Tonight I’m feeling a well earnt hot chocolate and board games. Mabel and Jasper are snoring away and the puppy is still snuffling around…evidently didn’t tire him out…what have we created!

212 – Colourful walks and a big chop

This morning we decided to stay on in Elche and explore a little. There isn’t a huge amount to do but it has a couple of large parks and I’d heard there was a dragon sculpture hidden in the trees.

What wasn’t mentioned in the guides was the wonderfully coloured river channel. Large sections were brightly decorated and though more visible looking down from the bridges, it made for a lovely walk.

It also gave the pups a good opportunity to run free and play with others, though Ernest was so dim he didn’t understand the mini bridges. Also when playing with a chocolate lab he got pushed into the river but soon sprang back out again.

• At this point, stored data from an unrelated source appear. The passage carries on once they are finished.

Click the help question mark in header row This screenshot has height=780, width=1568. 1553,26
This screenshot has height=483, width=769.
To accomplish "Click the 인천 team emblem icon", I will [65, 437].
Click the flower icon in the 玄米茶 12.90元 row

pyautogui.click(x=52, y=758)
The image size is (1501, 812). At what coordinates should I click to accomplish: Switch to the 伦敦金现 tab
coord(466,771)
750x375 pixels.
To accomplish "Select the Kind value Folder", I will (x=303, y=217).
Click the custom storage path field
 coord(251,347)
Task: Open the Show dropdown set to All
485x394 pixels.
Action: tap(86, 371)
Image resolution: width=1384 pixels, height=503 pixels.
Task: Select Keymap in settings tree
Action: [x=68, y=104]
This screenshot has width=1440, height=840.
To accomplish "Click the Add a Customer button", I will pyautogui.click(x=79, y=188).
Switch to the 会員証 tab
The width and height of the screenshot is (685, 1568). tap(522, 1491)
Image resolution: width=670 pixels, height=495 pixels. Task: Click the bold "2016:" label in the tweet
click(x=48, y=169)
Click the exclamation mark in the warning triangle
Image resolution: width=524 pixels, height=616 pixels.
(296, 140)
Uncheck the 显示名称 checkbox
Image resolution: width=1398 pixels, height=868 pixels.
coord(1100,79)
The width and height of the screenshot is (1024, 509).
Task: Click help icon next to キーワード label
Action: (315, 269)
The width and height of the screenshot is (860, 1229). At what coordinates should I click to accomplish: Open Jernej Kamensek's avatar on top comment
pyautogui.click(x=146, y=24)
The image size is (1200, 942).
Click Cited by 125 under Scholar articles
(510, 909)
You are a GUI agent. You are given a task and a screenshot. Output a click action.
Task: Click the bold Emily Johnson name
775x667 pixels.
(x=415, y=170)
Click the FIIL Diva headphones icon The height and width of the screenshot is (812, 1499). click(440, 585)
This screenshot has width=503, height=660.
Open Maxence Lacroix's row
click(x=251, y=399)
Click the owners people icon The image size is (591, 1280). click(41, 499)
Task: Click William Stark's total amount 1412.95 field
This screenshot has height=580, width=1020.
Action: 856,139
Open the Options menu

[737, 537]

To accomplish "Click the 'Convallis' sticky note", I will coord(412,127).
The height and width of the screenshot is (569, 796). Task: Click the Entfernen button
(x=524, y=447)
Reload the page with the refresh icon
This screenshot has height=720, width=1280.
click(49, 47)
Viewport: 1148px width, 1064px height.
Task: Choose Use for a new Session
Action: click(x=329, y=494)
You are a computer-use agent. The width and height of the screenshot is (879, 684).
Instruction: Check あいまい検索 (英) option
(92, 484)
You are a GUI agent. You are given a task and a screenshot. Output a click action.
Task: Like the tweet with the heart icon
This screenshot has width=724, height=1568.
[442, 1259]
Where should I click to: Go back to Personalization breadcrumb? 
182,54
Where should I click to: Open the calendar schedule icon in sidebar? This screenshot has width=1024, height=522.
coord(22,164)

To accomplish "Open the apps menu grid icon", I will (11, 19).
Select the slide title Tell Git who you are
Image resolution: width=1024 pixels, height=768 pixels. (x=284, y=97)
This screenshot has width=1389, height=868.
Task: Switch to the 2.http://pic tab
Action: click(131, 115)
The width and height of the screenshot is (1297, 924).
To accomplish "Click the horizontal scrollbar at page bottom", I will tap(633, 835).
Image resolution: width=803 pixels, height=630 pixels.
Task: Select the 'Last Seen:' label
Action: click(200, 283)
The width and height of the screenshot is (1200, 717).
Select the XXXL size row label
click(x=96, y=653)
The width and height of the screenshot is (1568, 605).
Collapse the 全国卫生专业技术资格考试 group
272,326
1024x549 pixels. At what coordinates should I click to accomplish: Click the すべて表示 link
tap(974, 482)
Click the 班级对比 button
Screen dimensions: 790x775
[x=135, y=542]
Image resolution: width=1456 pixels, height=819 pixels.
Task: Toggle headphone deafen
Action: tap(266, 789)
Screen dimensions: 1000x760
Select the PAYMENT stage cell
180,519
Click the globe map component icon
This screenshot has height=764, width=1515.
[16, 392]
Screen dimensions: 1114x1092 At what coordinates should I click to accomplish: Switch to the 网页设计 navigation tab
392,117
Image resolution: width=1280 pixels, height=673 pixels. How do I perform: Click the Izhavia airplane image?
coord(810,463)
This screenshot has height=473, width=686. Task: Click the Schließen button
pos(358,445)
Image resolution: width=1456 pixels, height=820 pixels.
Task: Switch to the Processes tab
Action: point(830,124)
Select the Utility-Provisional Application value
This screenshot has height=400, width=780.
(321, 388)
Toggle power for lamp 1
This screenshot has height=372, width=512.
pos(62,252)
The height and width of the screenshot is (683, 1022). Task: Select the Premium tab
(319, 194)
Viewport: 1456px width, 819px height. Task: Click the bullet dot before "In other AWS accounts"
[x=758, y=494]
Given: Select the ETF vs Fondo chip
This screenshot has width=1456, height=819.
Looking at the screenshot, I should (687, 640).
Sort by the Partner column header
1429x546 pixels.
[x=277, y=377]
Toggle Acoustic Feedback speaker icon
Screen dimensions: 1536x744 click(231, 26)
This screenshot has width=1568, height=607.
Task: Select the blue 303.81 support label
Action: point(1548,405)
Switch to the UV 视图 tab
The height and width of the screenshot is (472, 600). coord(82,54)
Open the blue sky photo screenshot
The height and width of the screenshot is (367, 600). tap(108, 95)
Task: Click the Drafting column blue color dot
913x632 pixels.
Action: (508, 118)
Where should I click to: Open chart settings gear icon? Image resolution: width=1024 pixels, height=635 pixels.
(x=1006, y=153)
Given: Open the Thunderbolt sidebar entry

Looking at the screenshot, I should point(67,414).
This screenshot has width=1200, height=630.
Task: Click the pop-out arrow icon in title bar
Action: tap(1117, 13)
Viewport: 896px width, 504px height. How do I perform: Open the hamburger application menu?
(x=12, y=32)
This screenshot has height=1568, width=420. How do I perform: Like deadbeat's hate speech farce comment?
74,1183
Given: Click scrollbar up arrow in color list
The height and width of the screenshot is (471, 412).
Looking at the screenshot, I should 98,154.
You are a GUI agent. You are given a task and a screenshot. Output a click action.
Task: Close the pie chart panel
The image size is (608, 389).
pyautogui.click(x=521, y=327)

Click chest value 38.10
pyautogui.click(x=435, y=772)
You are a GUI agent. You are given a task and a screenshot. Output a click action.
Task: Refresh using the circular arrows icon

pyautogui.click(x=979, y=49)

In the afternoon, still frustrated by by frazzled long avocado hair, I decided to chop 5 inches off with the kitchen scissors!

While not perfect, it doesn’t seem too bad so I might have saved myself a trip to the hairdresser lol. Honest feedback welcome, my mum has already commented on my roots 🤣

We are on a campsite tonight so I’m enjoying a full on pamper, shower and relax. I’m still yet to find a lovely cafe with wifi to do my courses (having inadvertently blitzed through my personal allowance doing one course 🙈), but we will mooch about La Marinain the morning.

Tomorrow will be a trip to the beach, a longer run and the joy of van chores.